» **MATERIAL FOR THIS TASK**
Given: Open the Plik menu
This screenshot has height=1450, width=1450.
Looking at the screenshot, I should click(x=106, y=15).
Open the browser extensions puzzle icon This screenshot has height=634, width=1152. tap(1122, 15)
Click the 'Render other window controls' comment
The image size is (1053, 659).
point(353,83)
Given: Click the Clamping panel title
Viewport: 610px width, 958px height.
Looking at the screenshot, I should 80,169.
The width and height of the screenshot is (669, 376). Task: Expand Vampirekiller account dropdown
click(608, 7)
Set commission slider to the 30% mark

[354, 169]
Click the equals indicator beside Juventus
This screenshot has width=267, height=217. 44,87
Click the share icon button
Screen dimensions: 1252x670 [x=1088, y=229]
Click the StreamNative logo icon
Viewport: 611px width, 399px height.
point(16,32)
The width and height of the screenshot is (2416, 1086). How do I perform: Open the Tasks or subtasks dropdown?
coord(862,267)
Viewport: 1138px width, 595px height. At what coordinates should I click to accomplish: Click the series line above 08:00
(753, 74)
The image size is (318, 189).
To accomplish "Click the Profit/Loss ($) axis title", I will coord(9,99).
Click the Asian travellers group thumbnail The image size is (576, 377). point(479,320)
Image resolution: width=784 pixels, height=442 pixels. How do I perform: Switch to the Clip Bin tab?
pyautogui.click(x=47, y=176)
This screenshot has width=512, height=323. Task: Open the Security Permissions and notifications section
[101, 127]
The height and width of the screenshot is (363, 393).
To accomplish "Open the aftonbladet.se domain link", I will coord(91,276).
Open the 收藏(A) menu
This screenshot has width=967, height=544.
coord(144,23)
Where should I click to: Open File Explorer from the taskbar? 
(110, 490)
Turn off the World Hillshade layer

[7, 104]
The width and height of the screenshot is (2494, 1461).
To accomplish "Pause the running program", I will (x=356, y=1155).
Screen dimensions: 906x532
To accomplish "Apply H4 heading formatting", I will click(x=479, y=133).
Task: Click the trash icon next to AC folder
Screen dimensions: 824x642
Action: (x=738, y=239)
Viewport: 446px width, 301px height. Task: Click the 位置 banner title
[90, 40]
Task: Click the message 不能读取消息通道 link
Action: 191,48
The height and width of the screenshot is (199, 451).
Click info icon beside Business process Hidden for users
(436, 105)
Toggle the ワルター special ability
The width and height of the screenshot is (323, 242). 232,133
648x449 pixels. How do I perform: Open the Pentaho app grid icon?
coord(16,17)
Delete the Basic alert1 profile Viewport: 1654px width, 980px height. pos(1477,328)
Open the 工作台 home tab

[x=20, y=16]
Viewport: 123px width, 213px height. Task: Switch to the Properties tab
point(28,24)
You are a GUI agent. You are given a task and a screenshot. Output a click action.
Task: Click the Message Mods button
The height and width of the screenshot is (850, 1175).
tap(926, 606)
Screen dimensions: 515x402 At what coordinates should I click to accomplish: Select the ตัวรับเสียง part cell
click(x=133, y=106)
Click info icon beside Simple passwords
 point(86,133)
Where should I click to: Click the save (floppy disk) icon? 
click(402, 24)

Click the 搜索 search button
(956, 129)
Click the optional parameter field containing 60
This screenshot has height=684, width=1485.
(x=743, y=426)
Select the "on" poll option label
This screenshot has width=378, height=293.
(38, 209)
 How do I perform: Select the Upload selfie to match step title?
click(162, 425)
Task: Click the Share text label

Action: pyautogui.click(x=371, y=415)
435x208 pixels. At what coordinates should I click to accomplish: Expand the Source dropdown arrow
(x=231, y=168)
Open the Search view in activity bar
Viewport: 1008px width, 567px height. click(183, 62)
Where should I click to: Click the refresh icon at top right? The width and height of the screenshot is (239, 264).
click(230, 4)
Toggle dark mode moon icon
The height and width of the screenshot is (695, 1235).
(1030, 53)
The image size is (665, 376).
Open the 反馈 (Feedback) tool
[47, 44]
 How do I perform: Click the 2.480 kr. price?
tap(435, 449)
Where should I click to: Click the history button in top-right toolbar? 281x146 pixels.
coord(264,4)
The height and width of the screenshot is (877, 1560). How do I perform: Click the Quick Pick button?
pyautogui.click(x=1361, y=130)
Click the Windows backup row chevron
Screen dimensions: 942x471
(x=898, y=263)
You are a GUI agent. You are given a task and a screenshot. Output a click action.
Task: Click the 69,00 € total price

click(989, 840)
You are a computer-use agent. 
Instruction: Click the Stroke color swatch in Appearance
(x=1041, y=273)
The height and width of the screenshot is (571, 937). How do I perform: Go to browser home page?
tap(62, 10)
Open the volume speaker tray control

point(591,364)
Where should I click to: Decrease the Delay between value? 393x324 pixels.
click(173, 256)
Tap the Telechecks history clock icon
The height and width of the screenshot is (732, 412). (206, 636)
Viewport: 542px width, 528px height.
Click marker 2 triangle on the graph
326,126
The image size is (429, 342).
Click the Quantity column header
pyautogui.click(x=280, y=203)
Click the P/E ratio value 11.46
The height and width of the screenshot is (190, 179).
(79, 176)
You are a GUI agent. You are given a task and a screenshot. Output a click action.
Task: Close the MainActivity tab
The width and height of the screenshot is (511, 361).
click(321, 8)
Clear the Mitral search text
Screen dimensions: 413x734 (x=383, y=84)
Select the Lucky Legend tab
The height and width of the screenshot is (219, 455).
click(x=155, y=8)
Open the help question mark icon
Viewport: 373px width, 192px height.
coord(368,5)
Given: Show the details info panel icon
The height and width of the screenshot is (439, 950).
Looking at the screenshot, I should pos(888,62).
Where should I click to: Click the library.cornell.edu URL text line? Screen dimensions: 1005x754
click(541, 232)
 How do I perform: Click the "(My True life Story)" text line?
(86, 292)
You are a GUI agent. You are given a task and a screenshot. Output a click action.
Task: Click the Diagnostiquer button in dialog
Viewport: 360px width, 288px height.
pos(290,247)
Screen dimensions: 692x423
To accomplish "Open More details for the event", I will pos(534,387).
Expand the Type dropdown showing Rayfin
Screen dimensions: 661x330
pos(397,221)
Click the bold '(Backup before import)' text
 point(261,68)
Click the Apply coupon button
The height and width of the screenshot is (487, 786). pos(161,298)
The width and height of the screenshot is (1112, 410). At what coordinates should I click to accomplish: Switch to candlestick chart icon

» **REQUEST**
Set out the whole listing above as a Markdown table with the columns Number and Entry, one row per line, and leave out blank lines.

» **CORRECT OUTPUT**
| Number | Entry |
|---|---|
| 1 | Given: Open the Plik menu |
| 2 | This screenshot has height=1450, width=1450. |
| 3 | Looking at the screenshot, I should click(x=106, y=15). |
| 4 | Open the browser extensions puzzle icon This screenshot has height=634, width=1152. tap(1122, 15) |
| 5 | Click the 'Render other window controls' comment |
| 6 | The image size is (1053, 659). |
| 7 | point(353,83) |
| 8 | Given: Click the Clamping panel title |
| 9 | Viewport: 610px width, 958px height. |
| 10 | Looking at the screenshot, I should 80,169. |
| 11 | The width and height of the screenshot is (669, 376). Task: Expand Vampirekiller account dropdown |
| 12 | click(608, 7) |
| 13 | Set commission slider to the 30% mark |
| 14 | [354, 169] |
| 15 | Click the equals indicator beside Juventus |
| 16 | This screenshot has width=267, height=217. 44,87 |
| 17 | Click the share icon button |
| 18 | Screen dimensions: 1252x670 [x=1088, y=229] |
| 19 | Click the StreamNative logo icon |
| 20 | Viewport: 611px width, 399px height. |
| 21 | point(16,32) |
| 22 | The width and height of the screenshot is (2416, 1086). How do I perform: Open the Tasks or subtasks dropdown? |
| 23 | coord(862,267) |
| 24 | Viewport: 1138px width, 595px height. At what coordinates should I click to accomplish: Click the series line above 08:00 |
| 25 | (753, 74) |
| 26 | The image size is (318, 189). |
| 27 | To accomplish "Click the Profit/Loss ($) axis title", I will coord(9,99). |
| 28 | Click the Asian travellers group thumbnail The image size is (576, 377). point(479,320) |
| 29 | Image resolution: width=784 pixels, height=442 pixels. How do I perform: Switch to the Clip Bin tab? |
| 30 | pyautogui.click(x=47, y=176) |
| 31 | This screenshot has width=512, height=323. Task: Open the Security Permissions and notifications section |
| 32 | [101, 127] |
| 33 | The height and width of the screenshot is (363, 393). |
| 34 | To accomplish "Open the aftonbladet.se domain link", I will coord(91,276). |
| 35 | Open the 收藏(A) menu |
| 36 | This screenshot has width=967, height=544. |
| 37 | coord(144,23) |
| 38 | Where should I click to: Open File Explorer from the taskbar?  |
| 39 | (110, 490) |
| 40 | Turn off the World Hillshade layer |
| 41 | [7, 104] |
| 42 | The width and height of the screenshot is (2494, 1461). |
| 43 | To accomplish "Pause the running program", I will (x=356, y=1155). |
| 44 | Screen dimensions: 906x532 |
| 45 | To accomplish "Apply H4 heading formatting", I will click(x=479, y=133). |
| 46 | Task: Click the trash icon next to AC folder |
| 47 | Screen dimensions: 824x642 |
| 48 | Action: (x=738, y=239) |
| 49 | Viewport: 446px width, 301px height. Task: Click the 位置 banner title |
| 50 | [90, 40] |
| 51 | Task: Click the message 不能读取消息通道 link |
| 52 | Action: 191,48 |
| 53 | The height and width of the screenshot is (199, 451). |
| 54 | Click info icon beside Business process Hidden for users |
| 55 | (436, 105) |
| 56 | Toggle the ワルター special ability |
| 57 | The width and height of the screenshot is (323, 242). 232,133 |
| 58 | 648x449 pixels. How do I perform: Open the Pentaho app grid icon? |
| 59 | coord(16,17) |
| 60 | Delete the Basic alert1 profile Viewport: 1654px width, 980px height. pos(1477,328) |
| 61 | Open the 工作台 home tab |
| 62 | [x=20, y=16] |
| 63 | Viewport: 123px width, 213px height. Task: Switch to the Properties tab |
| 64 | point(28,24) |
| 65 | You are a GUI agent. You are given a task and a screenshot. Output a click action. |
| 66 | Task: Click the Message Mods button |
| 67 | The height and width of the screenshot is (850, 1175). |
| 68 | tap(926, 606) |
| 69 | Screen dimensions: 515x402 At what coordinates should I click to accomplish: Select the ตัวรับเสียง part cell |
| 70 | click(x=133, y=106) |
| 71 | Click info icon beside Simple passwords |
| 72 |  point(86,133) |
| 73 | Where should I click to: Click the save (floppy disk) icon?  |
| 74 | click(402, 24) |
| 75 | Click the 搜索 search button |
| 76 | (956, 129) |
| 77 | Click the optional parameter field containing 60 |
| 78 | This screenshot has height=684, width=1485. |
| 79 | (x=743, y=426) |
| 80 | Select the "on" poll option label |
| 81 | This screenshot has width=378, height=293. |
| 82 | (38, 209) |
| 83 |  How do I perform: Select the Upload selfie to match step title? |
| 84 | click(162, 425) |
| 85 | Task: Click the Share text label |
| 86 | Action: pyautogui.click(x=371, y=415) |
| 87 | 435x208 pixels. At what coordinates should I click to accomplish: Expand the Source dropdown arrow |
| 88 | (x=231, y=168) |
| 89 | Open the Search view in activity bar |
| 90 | Viewport: 1008px width, 567px height. click(183, 62) |
| 91 | Where should I click to: Click the refresh icon at top right? The width and height of the screenshot is (239, 264). |
| 92 | click(230, 4) |
| 93 | Toggle dark mode moon icon |
| 94 | The height and width of the screenshot is (695, 1235). |
| 95 | (1030, 53) |
| 96 | The image size is (665, 376). |
| 97 | Open the 反馈 (Feedback) tool |
| 98 | [47, 44] |
| 99 |  How do I perform: Click the 2.480 kr. price? |
| 100 | tap(435, 449) |
| 101 | Where should I click to: Click the history button in top-right toolbar? 281x146 pixels. |
| 102 | coord(264,4) |
| 103 | The height and width of the screenshot is (877, 1560). How do I perform: Click the Quick Pick button? |
| 104 | pyautogui.click(x=1361, y=130) |
| 105 | Click the Windows backup row chevron |
| 106 | Screen dimensions: 942x471 |
| 107 | (x=898, y=263) |
| 108 | You are a GUI agent. You are given a task and a screenshot. Output a click action. |
| 109 | Task: Click the 69,00 € total price |
| 110 | click(989, 840) |
| 111 | You are a computer-use agent.  |
| 112 | Instruction: Click the Stroke color swatch in Appearance |
| 113 | (x=1041, y=273) |
| 114 | The height and width of the screenshot is (571, 937). How do I perform: Go to browser home page? |
| 115 | tap(62, 10) |
| 116 | Open the volume speaker tray control |
| 117 | point(591,364) |
| 118 | Where should I click to: Decrease the Delay between value? 393x324 pixels. |
| 119 | click(173, 256) |
| 120 | Tap the Telechecks history clock icon |
| 121 | The height and width of the screenshot is (732, 412). (206, 636) |
| 122 | Viewport: 542px width, 528px height. |
| 123 | Click marker 2 triangle on the graph |
| 124 | 326,126 |
| 125 | The image size is (429, 342). |
| 126 | Click the Quantity column header |
| 127 | pyautogui.click(x=280, y=203) |
| 128 | Click the P/E ratio value 11.46 |
| 129 | The height and width of the screenshot is (190, 179). |
| 130 | (79, 176) |
| 131 | You are a GUI agent. You are given a task and a screenshot. Output a click action. |
| 132 | Task: Close the MainActivity tab |
| 133 | The width and height of the screenshot is (511, 361). |
| 134 | click(321, 8) |
| 135 | Clear the Mitral search text |
| 136 | Screen dimensions: 413x734 (x=383, y=84) |
| 137 | Select the Lucky Legend tab |
| 138 | The height and width of the screenshot is (219, 455). |
| 139 | click(x=155, y=8) |
| 140 | Open the help question mark icon |
| 141 | Viewport: 373px width, 192px height. |
| 142 | coord(368,5) |
| 143 | Given: Show the details info panel icon |
| 144 | The height and width of the screenshot is (439, 950). |
| 145 | Looking at the screenshot, I should pos(888,62). |
| 146 | Where should I click to: Click the library.cornell.edu URL text line? Screen dimensions: 1005x754 |
| 147 | click(541, 232) |
| 148 |  How do I perform: Click the "(My True life Story)" text line? |
| 149 | (86, 292) |
| 150 | You are a GUI agent. You are given a task and a screenshot. Output a click action. |
| 151 | Task: Click the Diagnostiquer button in dialog |
| 152 | Viewport: 360px width, 288px height. |
| 153 | pos(290,247) |
| 154 | Screen dimensions: 692x423 |
| 155 | To accomplish "Open More details for the event", I will pos(534,387). |
| 156 | Expand the Type dropdown showing Rayfin |
| 157 | Screen dimensions: 661x330 |
| 158 | pos(397,221) |
| 159 | Click the bold '(Backup before import)' text |
| 160 |  point(261,68) |
| 161 | Click the Apply coupon button |
| 162 | The height and width of the screenshot is (487, 786). pos(161,298) |
| 163 | The width and height of the screenshot is (1112, 410). At what coordinates should I click to accomplish: Switch to candlestick chart icon |